Corta os pés como a rocha dum calvário,
E queima como a areia!... Foi no entanto
Que chorámos a dor de cada um...
E o vinho em que choraste era comum:
Tivemos que beber do mesmo pranto.
Caminho III
Fez-nos bem, muito bem, esta demora:
Enrijou a coragem fatigada...
Eis os nossos bordões da caminhada,
Vai já rompendo o sol: vamos embora.
Este vinho, mais virgem do que a aurora,
Tão virgem não o temos na jornada...
Enchamos as cabaças: pela estrada,
Daqui inda este néctar avigora!...
Cada um por seu lado!... Eu vou sozinho,
Eu quero arrostar só todo o caminho,
Eu posso resistir à grande calma!...
Deixai-me chorar mais e beber mais,
Perseguir doidamente os meus ideais,
E ter fé e sonhar - encher a alma.
Camilo Pessanha [nasceu faz hoje 141 anos]
Fotografia, TINTA AZUL, 05.08.08
4 comentários:
No Parque dos Poetas, de Paço de Arcos, também o podemos ver. É o meu último post.
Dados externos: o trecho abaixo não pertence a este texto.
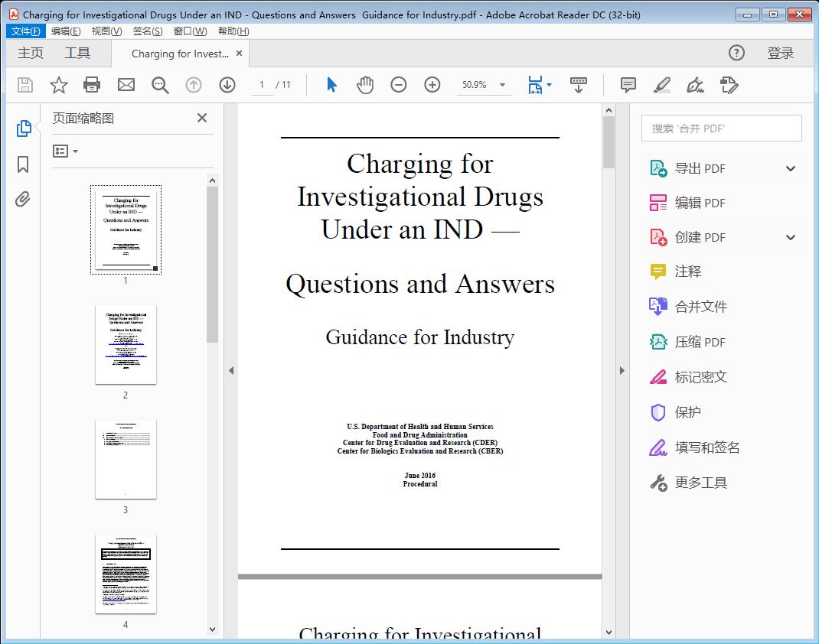Viewport: 819px width, 644px height.
Task: Zoom in using the plus icon
Action: pyautogui.click(x=432, y=85)
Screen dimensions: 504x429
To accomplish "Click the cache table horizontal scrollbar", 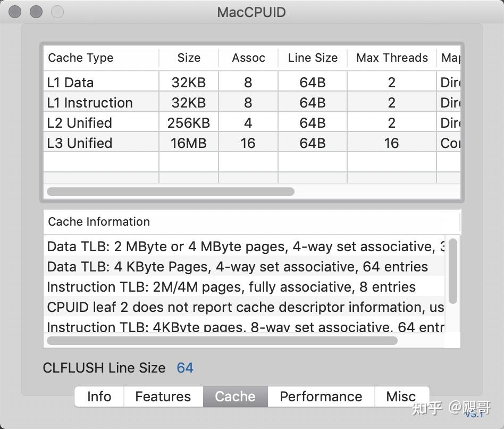I will (x=170, y=192).
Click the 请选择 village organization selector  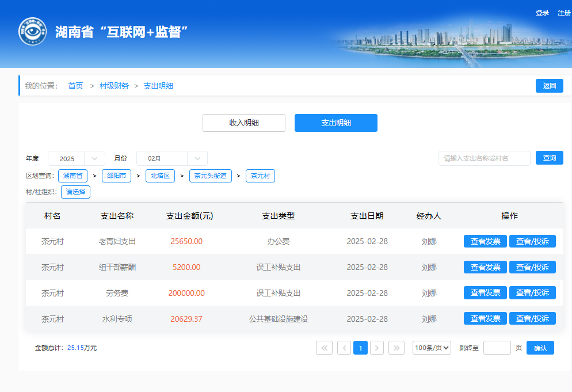point(76,192)
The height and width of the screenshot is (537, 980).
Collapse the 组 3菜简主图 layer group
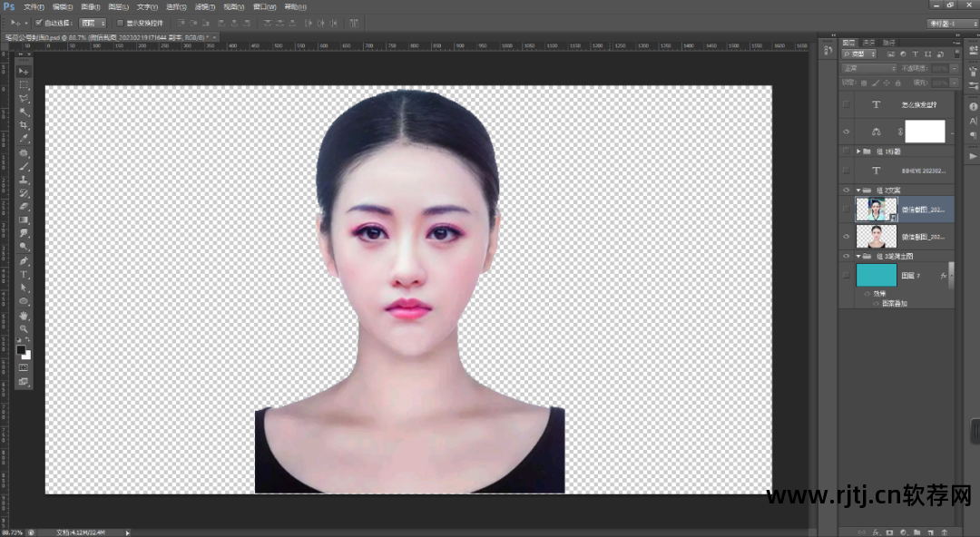[858, 257]
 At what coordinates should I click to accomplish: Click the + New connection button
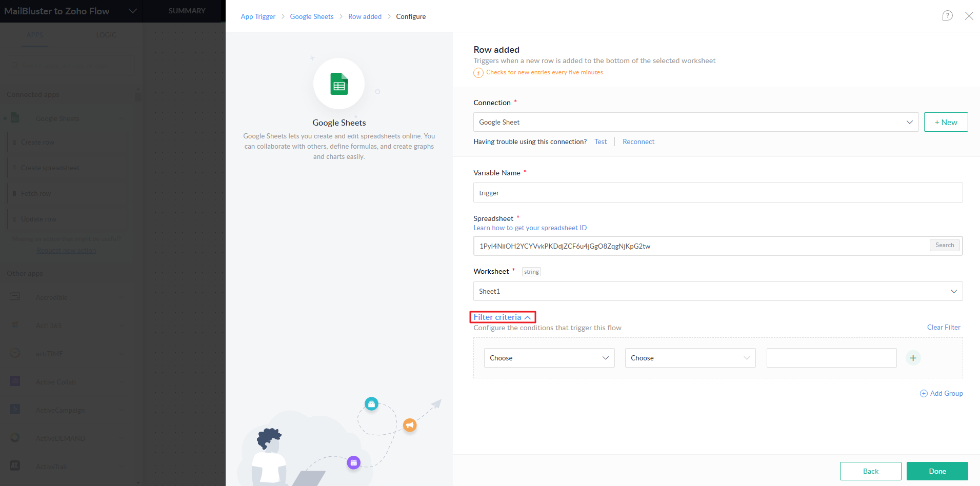(946, 122)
Poema denso, mas autentico.
Reconhecido
Beijos
bebo da mesma taça. gosto desse vinho...
..."E ter fé e sonhar - encher a alma". belo
Ter fé ,para encher a alma é o que preciso neste momento,porque sonhar não me apetece.Apesar de tudo voltei a estes lugares que trago no coração.
vadia
Só tive tempo de ler os poemas na diagonal. Prometo vir com calma.